A recent study from the University of Auckland in New Zealand found that giving fresh fish oil to overweight pregnant rats prevented their offspring from developing diabetes risk factors. Fish oil treatment can improve the way insulin works and prevent diabetes. The study was published in the July 17, 2017 issue of Scientific Reports.

Dr. Ben Albert and Professor Wayne Cutfield of the University of Auckland led the study. Although the results are exciting, the researchers are cautious about pregnant women eating fish oil. First, the results of this experiment have not been clinically validated in humans. Secondly, if the freshness of fish oil cannot be guaranteed, eating fish oil is harmful to pregnant women.

The team has previously conducted a series of studies related to fish oil omega-3 fatty acids. In the new study, the researchers found compared with the offspring of rats in the high-fat diet group, the offspring of the high-fat diet plus the fish oil group had better insulin sensitivity when grown up, which reduced their risk of diabetes.

Beginning later this year, Dr.
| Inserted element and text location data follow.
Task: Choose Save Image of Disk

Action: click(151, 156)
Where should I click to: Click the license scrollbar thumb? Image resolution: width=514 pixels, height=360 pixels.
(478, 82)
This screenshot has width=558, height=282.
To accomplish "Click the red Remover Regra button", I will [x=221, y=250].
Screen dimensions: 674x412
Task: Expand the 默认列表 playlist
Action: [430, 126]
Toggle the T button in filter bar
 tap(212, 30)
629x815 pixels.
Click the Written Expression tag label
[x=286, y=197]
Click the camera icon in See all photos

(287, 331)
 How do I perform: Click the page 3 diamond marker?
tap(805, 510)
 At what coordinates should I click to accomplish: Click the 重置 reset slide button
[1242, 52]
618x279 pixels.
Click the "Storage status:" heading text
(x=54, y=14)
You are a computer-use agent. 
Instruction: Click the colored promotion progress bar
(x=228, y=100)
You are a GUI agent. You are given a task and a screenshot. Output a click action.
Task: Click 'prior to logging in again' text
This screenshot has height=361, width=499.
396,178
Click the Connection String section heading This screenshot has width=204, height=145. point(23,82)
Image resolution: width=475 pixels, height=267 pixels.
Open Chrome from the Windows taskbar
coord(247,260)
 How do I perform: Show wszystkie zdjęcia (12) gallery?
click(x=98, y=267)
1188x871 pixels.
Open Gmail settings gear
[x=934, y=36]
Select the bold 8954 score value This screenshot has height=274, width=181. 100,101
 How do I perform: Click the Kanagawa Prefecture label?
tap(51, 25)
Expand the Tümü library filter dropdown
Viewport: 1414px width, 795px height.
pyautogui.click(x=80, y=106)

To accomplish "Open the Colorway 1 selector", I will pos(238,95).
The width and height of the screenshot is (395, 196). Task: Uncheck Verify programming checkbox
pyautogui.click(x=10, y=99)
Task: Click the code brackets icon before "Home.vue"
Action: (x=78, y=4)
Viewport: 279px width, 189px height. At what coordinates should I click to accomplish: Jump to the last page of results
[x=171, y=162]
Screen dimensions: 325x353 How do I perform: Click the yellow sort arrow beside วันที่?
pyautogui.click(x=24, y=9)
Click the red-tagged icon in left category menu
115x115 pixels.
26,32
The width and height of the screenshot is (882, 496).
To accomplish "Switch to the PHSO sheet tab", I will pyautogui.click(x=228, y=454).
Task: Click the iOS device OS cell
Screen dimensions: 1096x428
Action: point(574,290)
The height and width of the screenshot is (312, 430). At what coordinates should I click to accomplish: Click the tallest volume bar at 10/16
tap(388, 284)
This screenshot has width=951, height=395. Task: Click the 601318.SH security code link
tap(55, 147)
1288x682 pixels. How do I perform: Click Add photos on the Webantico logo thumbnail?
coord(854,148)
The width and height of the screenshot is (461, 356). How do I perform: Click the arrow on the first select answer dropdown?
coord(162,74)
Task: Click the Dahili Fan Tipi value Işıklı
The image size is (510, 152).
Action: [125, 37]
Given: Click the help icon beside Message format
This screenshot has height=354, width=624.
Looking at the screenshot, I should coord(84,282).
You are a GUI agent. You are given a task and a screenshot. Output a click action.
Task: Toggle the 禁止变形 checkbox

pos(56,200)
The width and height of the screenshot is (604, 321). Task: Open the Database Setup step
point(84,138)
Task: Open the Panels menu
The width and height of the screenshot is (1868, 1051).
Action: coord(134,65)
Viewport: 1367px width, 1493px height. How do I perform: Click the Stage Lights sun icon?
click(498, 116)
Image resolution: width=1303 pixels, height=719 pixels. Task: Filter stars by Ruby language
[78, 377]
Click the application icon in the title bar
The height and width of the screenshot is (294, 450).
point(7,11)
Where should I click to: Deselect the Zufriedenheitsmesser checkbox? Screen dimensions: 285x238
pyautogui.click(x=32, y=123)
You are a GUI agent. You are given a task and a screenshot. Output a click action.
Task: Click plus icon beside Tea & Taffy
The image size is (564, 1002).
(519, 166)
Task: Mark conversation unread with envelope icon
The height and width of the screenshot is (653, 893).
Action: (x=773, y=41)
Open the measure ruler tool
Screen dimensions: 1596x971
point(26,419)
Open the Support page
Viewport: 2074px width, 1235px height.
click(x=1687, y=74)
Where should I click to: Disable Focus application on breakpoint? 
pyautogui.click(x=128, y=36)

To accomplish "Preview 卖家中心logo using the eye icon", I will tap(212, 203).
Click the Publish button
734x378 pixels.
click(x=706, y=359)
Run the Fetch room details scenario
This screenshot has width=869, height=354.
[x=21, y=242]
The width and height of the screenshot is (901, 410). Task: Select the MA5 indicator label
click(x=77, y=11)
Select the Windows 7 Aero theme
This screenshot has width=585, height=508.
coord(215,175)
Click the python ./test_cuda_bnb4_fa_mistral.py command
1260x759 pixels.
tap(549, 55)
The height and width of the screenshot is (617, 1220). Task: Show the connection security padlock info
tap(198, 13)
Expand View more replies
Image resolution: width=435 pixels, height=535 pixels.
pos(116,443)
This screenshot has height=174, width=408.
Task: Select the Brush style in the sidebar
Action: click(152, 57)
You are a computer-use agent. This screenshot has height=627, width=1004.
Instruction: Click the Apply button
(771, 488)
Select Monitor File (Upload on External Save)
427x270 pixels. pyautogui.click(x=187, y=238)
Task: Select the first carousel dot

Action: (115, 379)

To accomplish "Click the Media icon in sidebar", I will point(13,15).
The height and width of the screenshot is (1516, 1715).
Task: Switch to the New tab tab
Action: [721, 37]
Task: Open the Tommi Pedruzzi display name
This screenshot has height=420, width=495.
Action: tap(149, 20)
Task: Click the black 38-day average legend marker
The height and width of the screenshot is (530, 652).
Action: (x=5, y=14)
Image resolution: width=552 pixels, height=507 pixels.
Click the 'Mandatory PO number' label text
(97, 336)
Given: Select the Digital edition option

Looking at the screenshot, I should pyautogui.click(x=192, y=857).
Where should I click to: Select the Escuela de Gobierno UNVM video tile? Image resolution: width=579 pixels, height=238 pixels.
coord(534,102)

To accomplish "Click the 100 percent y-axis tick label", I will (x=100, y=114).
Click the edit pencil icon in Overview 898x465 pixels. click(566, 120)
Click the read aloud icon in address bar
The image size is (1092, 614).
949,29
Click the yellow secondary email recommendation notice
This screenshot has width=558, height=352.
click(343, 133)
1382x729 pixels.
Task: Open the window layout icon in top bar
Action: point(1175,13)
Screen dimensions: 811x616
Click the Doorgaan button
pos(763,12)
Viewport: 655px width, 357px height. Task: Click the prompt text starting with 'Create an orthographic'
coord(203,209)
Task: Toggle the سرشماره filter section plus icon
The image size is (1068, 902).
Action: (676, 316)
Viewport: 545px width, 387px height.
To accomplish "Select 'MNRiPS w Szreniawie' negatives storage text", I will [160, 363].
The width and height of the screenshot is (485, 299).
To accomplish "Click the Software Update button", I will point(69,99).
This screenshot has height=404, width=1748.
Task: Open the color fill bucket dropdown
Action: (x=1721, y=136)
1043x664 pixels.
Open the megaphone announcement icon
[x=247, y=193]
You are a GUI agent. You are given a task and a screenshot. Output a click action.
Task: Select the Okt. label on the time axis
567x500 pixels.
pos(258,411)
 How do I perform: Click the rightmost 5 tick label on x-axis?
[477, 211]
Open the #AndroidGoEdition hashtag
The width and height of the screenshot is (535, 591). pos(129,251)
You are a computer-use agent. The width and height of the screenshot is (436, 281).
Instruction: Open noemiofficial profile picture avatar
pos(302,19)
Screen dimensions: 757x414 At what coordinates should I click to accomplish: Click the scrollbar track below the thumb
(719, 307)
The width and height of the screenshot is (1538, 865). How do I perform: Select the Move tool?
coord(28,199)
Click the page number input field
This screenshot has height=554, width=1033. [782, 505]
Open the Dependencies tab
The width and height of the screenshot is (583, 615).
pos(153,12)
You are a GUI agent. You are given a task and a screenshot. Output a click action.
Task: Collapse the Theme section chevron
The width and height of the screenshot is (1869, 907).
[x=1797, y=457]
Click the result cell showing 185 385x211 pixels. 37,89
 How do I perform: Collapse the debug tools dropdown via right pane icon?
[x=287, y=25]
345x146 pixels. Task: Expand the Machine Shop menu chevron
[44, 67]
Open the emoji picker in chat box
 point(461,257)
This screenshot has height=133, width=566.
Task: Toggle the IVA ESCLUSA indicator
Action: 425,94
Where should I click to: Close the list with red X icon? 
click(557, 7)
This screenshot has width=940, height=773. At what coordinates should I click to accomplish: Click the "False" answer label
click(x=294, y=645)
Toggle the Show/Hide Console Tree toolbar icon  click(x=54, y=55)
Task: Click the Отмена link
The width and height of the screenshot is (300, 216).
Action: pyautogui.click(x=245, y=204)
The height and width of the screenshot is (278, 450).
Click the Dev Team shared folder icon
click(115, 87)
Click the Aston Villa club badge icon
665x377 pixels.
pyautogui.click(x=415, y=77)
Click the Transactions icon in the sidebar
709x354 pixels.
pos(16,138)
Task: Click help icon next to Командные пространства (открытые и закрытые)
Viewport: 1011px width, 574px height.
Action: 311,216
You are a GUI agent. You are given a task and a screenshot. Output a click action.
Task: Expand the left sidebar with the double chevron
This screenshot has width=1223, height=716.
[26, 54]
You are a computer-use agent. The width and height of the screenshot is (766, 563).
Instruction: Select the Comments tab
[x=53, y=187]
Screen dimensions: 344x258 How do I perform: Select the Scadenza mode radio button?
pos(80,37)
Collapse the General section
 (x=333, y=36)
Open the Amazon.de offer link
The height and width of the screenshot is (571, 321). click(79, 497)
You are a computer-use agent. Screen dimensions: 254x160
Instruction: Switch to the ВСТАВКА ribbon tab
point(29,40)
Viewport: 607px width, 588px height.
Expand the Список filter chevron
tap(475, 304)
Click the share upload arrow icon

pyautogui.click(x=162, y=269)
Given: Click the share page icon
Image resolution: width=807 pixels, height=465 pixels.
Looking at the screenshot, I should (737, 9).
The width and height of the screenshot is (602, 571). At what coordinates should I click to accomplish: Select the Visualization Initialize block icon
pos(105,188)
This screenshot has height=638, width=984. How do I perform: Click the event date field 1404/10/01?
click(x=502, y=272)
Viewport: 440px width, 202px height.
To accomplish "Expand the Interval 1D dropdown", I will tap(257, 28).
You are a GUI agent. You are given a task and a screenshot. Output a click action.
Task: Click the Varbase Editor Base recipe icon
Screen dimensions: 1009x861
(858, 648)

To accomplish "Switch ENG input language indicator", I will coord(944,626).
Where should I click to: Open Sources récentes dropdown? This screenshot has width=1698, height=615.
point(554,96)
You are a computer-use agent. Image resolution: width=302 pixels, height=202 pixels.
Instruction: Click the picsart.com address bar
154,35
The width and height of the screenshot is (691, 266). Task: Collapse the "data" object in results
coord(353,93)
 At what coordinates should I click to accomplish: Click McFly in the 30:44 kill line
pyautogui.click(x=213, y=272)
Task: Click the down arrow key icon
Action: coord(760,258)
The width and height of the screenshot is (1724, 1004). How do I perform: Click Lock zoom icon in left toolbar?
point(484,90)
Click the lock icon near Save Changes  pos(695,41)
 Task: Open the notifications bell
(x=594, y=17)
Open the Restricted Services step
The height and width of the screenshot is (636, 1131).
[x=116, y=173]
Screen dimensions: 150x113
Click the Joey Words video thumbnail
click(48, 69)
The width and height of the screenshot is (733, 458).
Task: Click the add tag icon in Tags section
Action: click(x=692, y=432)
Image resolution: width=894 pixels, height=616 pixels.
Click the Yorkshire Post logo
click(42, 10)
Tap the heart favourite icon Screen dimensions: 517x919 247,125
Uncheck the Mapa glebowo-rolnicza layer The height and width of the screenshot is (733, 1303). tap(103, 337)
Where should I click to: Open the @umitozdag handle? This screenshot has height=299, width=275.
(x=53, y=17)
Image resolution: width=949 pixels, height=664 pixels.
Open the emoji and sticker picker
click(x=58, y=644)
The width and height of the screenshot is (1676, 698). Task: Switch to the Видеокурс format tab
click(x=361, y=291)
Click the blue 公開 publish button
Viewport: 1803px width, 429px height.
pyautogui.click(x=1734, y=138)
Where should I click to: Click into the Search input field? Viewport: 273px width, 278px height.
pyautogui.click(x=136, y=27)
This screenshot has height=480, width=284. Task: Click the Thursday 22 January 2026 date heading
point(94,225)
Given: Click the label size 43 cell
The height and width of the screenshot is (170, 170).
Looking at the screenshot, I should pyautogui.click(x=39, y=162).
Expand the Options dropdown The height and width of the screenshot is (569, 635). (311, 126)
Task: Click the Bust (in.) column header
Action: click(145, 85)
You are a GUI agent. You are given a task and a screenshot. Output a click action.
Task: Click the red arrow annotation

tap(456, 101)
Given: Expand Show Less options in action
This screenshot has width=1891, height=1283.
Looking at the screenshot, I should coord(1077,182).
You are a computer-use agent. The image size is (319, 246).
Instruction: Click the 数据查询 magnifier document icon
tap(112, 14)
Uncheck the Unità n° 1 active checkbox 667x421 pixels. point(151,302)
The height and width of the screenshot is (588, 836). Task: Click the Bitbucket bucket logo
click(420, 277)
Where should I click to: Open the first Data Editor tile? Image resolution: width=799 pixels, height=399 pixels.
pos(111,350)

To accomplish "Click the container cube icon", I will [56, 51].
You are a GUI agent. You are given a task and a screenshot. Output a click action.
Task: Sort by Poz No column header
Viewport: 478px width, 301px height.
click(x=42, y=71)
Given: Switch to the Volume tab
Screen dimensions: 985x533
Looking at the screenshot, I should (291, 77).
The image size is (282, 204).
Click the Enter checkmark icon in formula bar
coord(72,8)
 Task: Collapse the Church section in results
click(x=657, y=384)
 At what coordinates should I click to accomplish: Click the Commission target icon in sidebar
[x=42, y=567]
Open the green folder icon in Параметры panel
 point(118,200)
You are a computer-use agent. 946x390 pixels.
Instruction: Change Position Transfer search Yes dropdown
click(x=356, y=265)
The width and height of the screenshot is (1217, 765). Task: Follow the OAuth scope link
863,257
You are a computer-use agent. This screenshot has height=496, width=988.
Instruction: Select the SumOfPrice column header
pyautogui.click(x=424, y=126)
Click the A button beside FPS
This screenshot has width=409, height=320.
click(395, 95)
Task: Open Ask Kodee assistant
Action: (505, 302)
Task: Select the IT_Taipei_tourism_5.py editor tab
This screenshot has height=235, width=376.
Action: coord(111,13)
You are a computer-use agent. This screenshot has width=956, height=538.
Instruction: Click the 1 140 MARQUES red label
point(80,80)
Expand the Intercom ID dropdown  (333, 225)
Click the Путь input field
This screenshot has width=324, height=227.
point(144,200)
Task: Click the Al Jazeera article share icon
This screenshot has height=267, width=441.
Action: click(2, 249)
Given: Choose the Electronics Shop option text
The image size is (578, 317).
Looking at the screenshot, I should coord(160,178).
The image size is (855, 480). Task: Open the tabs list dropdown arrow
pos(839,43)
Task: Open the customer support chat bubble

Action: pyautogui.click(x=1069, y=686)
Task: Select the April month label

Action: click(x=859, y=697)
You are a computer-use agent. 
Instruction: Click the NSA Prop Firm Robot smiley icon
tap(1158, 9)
Albert will conduct a fish oil supplement clinical trial in overweight pregnant women to see if supplements can reduce the risk of overweight and diabetes after babies grow up.

Children with overweight pregnant women have twice the probability of developing diabetes after they grow up. In New Zealand, at least 3 of 10 pregnant women are overweight. According to the latest statistics, up to one in five New Zealand women take fish oil supplements during pregnancy.

The research team tested 36 brands of fish oil supplement capsules in the first fish oil study published in 2015. 83% of the oxidation levels exceeded international standards. Omega-3 fatty acids are very unstable and decompose when exposed to natural conditions such as light, heat and oxygen. Four independent studies from North America, South Africa and Europe also found high levels of oxidation of fish oil supplements.

In the second study published by the group last year, feeding high-oxidized fish oil to pregnant rats resulted in nearly 30% of newborn rats dying within two days—the mortality rate was eight times that of the control group. Feeding pregnant rats with unoxidized (fresh) fish oil did not increase the mortality of newborn rats, which means that the lethal effect on newborn rats comes from chemicals that are broken down when omega-3 fatty acids are oxidized.

Professor Cutfield said: "The consumption of fresh fish oil supplements during pregnancy can improve the health of children who are overweight mothers. However, at this stage, we do not recommend that pregnant women eat fish oil for their baby's health. There are two reasons: First, our research The results need to be confirmed in human studies; secondly, you don't know if the supplement you purchased is fresh, we don't know the safe oxidation of fish oil during pregnancy. Our advice is if you want to add more omega-3 fatty acids. Eating oily fish is a good choice."